As applications begin to enable performance portability through the use of tools such a OpenMP and CUDA, they may encounter issues related to compability of tools used by different libraries they depend on. This document describes known incompatibilities between performance portability tools, as well as cases of successful interoperation between such tools.
Thread Pool Incompatibilities
OpenMP is a standard which describes an interface to a thread pool.
Different compilers such as GNU and Intel have different implementations of thread pools.
Other tools provide implementations of thread pools based on the
pthread library, for example.
Different implementations of thread pools are usually incompatible, because each implementation assumes it has ownership of all on-node hardware thread resources, and creates correspondingly many software threads. The software threads from different thread pool implementations then compete for the hardware thread resources. This contention may be somewhat manageable if, while one thread pool executes, the threads from all other thread pools are idle, but this is still a precarious situation.
Same-Compiler OpenMP is Compatible
What is compatible is for different software packages to all be compiled with the same compiler and all use OpenMP directives. This allows them all to use the same thread pool implementation, and will share the hardware resources appropriately. In the case where one package executes at a time, the currently executing package will benefit from all software threads in the pool. In the case where one package calls another package from within an OpenMP parallel region, the nesting should be properly handled without overloading hardware resources. Finally, each package is free to use a subset of the available threads depending on what is optimal for that package.
Normal OpenMP threading is compatible with CUDA, and there are known examples of codes that use both at the same time.
However, OpenMP added a target offload capability which can make use of GPUs, and some implementations of OpenMP target offload are incompatible with CUDA, because they each set up conflicting CUDA contexts.

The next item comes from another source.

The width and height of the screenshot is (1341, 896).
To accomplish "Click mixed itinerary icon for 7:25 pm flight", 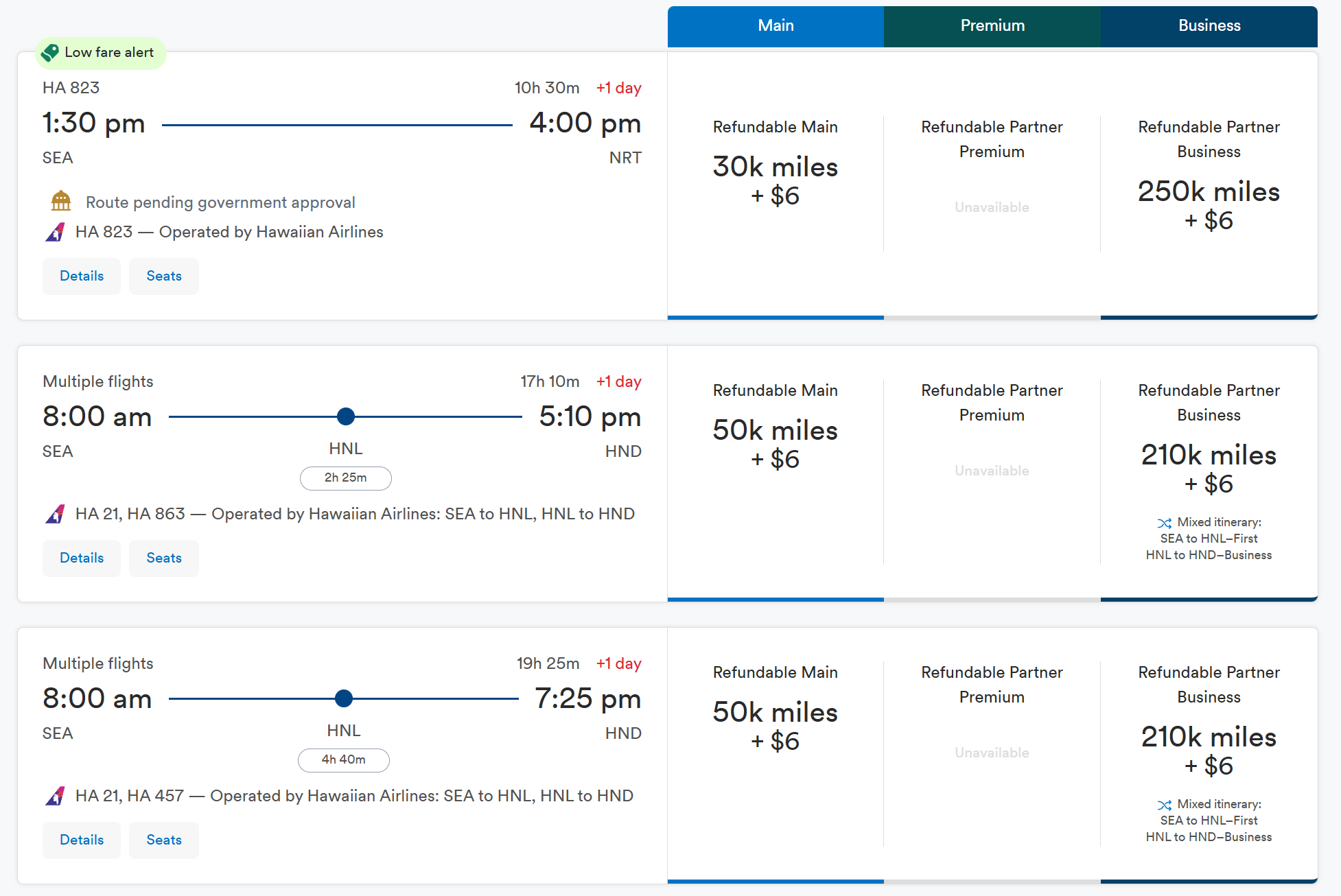I will point(1165,805).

OpenACC, on the other hand, should be compatible with CUDA, in part because they are both developed by NVIDIA.
There are higher-level tools available including OCCA, Kokkos, and RAJA. These tools make use of more fundamental tools like OpenMP and CUDA, and so their compatibility can usually be derived from the compatibility of the lower-level tools they are using. For example, if one package uses OCCA to transform their code into CUDA, and another package uses Kokkos's CUDA backend, then those two packages should be reasonably interoperable. Conversely, if one package uses OCCA to tranform their code to use OpenMP, and another package uses Kokkos's Threads backend, then they will not be as interoperable because of the different implementations of thread pools.